__Supplied material__.
● ● ● ●
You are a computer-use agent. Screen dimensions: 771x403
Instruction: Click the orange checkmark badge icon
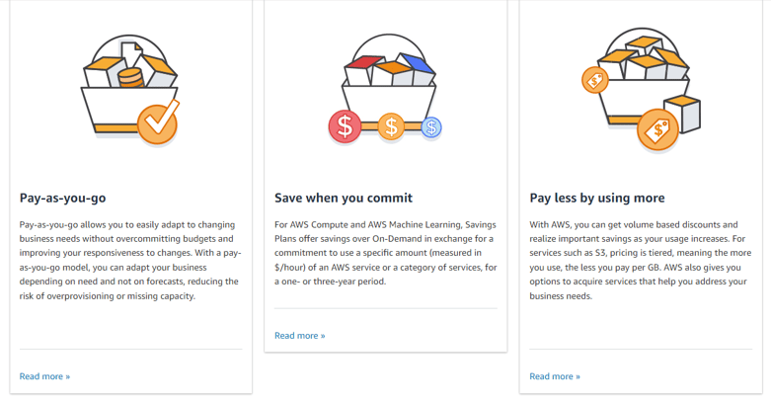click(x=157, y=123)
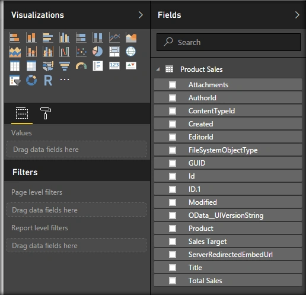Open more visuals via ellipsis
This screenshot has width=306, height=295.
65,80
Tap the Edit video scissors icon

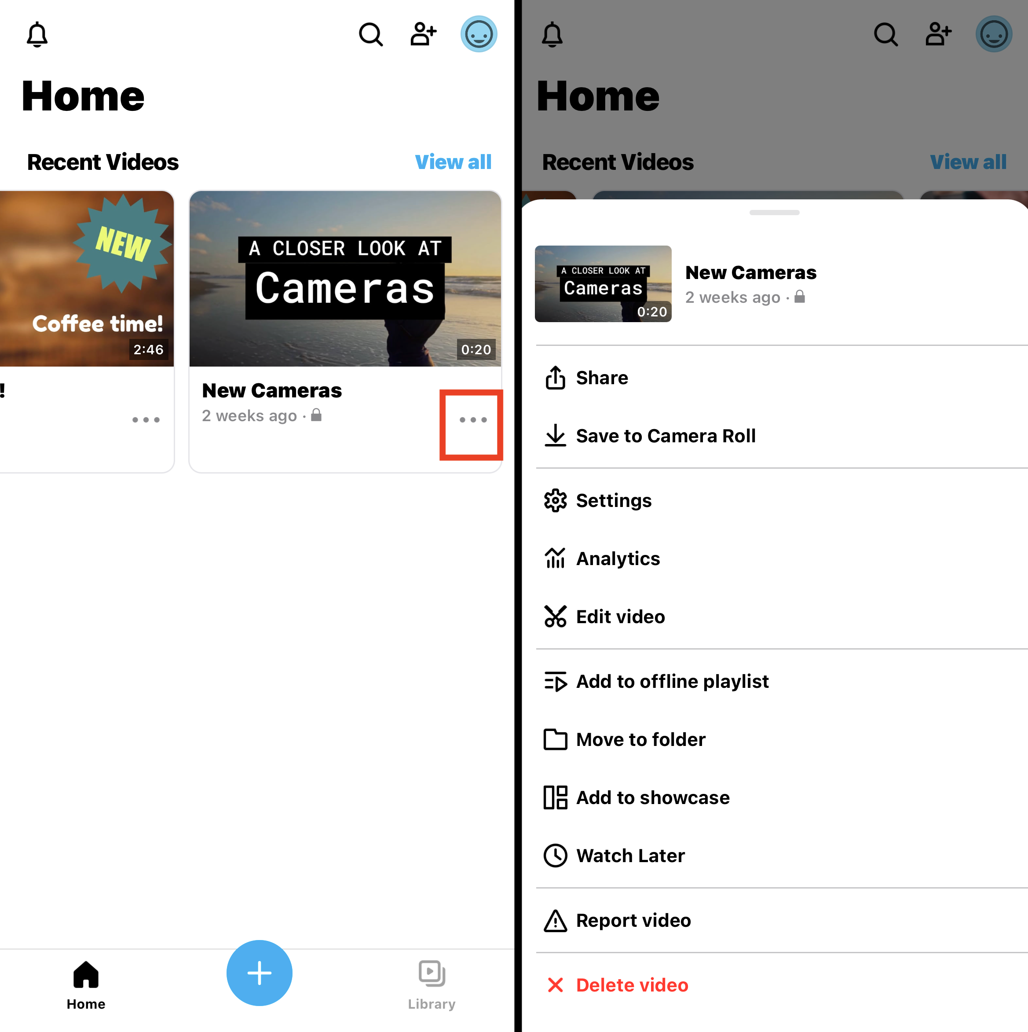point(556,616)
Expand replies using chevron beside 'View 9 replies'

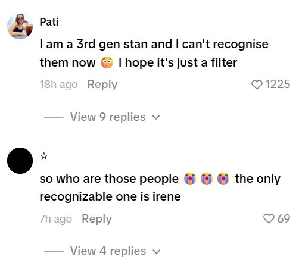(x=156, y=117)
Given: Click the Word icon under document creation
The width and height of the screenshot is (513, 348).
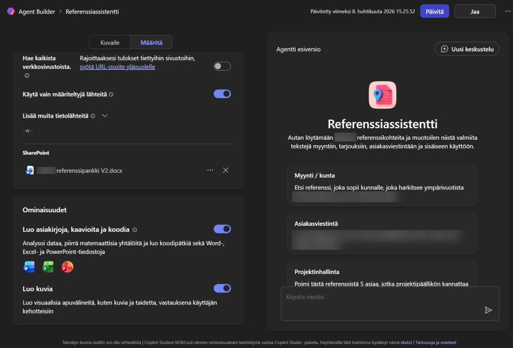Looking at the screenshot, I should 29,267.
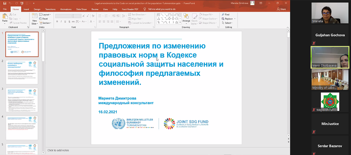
● ● ● ●
__Direction__. Copy every one of the lines above word for word, leaving the pictures out.

__Written response__.
You are a computer-use agent. Screen dimensions: 771x403
Instruction: Click the orange checkmark badge icon
click(x=157, y=123)
Open more visuals via ellipsis
This screenshot has width=306, height=295.
65,80
Tap the Edit video scissors icon

point(556,616)
Expand replies using chevron beside 'View 9 replies'

(x=156, y=117)
Given: Click the Word icon under document creation
The width and height of the screenshot is (513, 348).
Looking at the screenshot, I should 29,267.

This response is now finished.